Fintech prometem revolucionar banca tradicional;

Fintech prometem revolucionar banca tradicional
Durante um ano “abandonámos” a banca tradicional e usámos para (praticamente) tudo as contas oferecidas pelas fintech, sobretudo no N26 e Revolut. Depois de alguns calafrios e rostos corados por ‘cartão rejeitado’, a britânica Revolut foi sem dúvida aquela que nos proporcionou a melhor experiência. E já não vivemos sem ela.
O ano passado, publicámos uma reportagem sobre o ‘Dinheiro nas Nuvens’, dedicado às fintech, um segmento dinâmico que está na intersecção dos sectores de serviços financeiros e tecnológicos. Aqui, há startups focadas em tecnologia, novos players que estão a trazer inovação aos produtos e serviços atualmente fornecidos pela indústria tradicional. Além disso, não têm qualquer espaço físico onde nos podemos deslocar para depositar dinheiro ou até reclamar.
Nesse trabalho, explicámos o que eram as fintech, fornecemos algumas estimativas de mercado e demos a visão de três meses de experiência, então apenas dos produtos da britânica Revolut e da alemã N26. Mas três meses é uma janela de tempo muito pequena para poder afirmar com alguma certeza qual a fintech que proporciona a melhor experiência.

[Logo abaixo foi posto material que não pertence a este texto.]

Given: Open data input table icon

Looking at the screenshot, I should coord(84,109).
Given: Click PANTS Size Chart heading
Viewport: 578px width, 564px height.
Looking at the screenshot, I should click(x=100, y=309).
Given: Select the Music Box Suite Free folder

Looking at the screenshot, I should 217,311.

Resolvemos então ampliar a experiência a um ano, tentando usar ao mínimo a banca “tradicional” portuguesa. Houve agradáveis surpresas (muitas), calafrios (alguns) e alguma vergonha à mistura.
 
A fazer, que seja em grande
 
Quando começámos a “desenhar” a reportagem, resolvemos tornar a experiência o mais “real” possível, não olhando para tudo isto como um trabalho, mas como fazendo parte do nosso dia a dia financeiro. Assim, durante os últimos doze meses, a banca tradicional não nos serviu para mais que “recolher” o vencimento e fazer alguns débitos diretos que dariam demasiado trabalho para serem alterados. “Se vão fazer uma coisa a sério, então o dinheiro que forem colocar nos produtos das fintech também tem de ser ‘sério’ senão não tem o mesmo efeito”, explicava Daniel Marinho, psicólogo e investigador na área da neurociência. 

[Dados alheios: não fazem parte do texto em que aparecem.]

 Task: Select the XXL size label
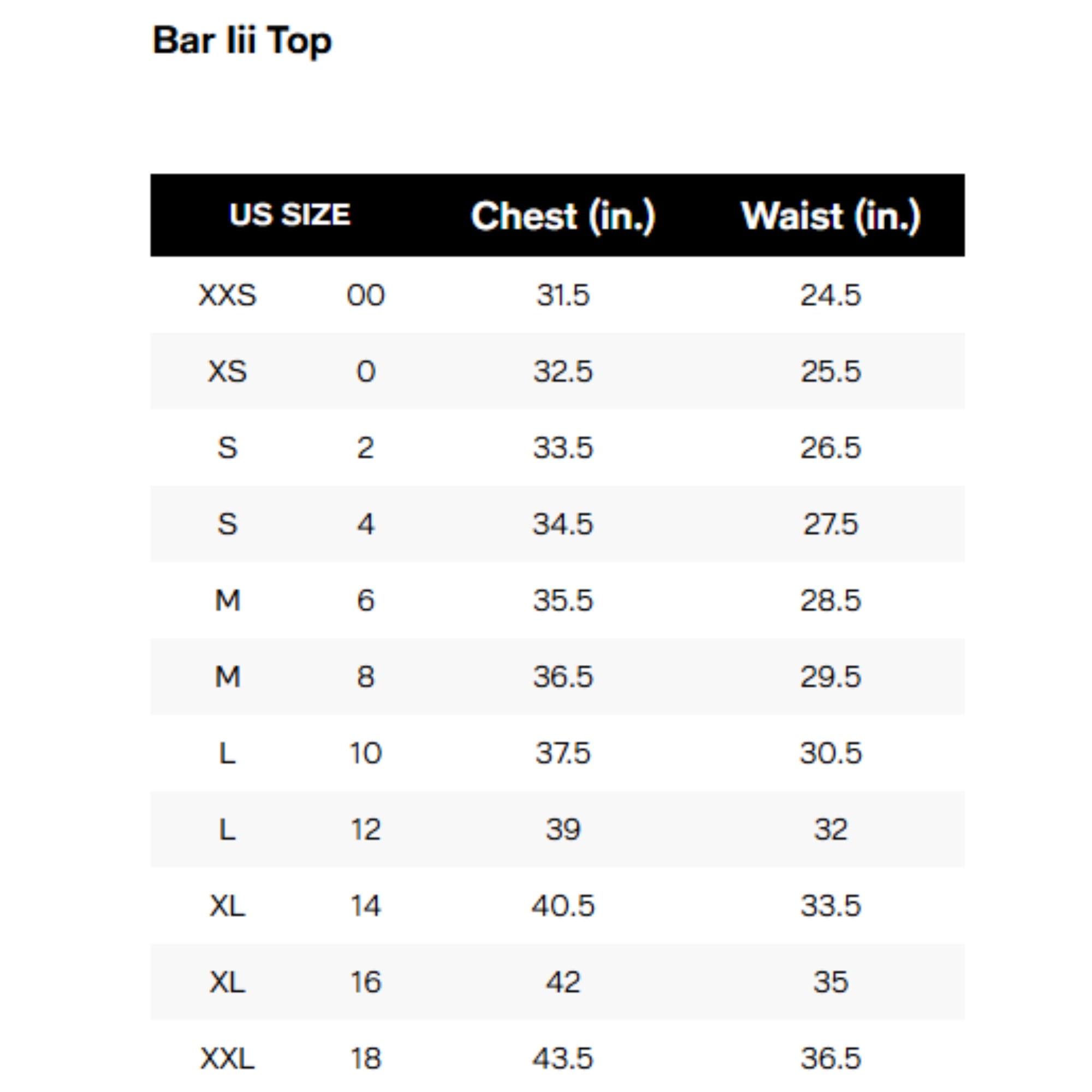pos(227,1058)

O que este profissional nos tentava explicar é que, se usássemos cinquenta euros na experiência e se corresse alguma coisa mal, mesmo inconscientemente, não iríamos fazer todos os esforços para perceber o que realmente se tinha passado. Entendemos a mensagem e usámos dois mil euros, o que já nos faria amaldiçoar fosse que nuvem fosse caso alguma coisa corresse mal.
 
O medo
 
Questionámos Daniel Marinho sobre o porquê de naturalmente nos mostrarmos desconfiados quando nos apresentam um produto totalmente grátis – todas as fintech que mencionamos acima têm uma versão sem qualquer custo associado, desde cartão de débito a despesas de gestão. “Não é por acaso que existe o provérbio ‘quando a esmola é grande o pobre desconfia’. Além de que estamos a falar de algo altamente sensível como as finanças pessoais. Estes produtos, por muito bons que até possam ser, por muita segurança que até possam prometer, são basicamente virtuais. Se alguma coisa correr mal, não posso ir lá, olhar uma pessoa nos olhos e dizer o que penso. Não é que provavelmente isso fosse adiantar alguma coisa, mas o impacto que tem em nós é distinto”.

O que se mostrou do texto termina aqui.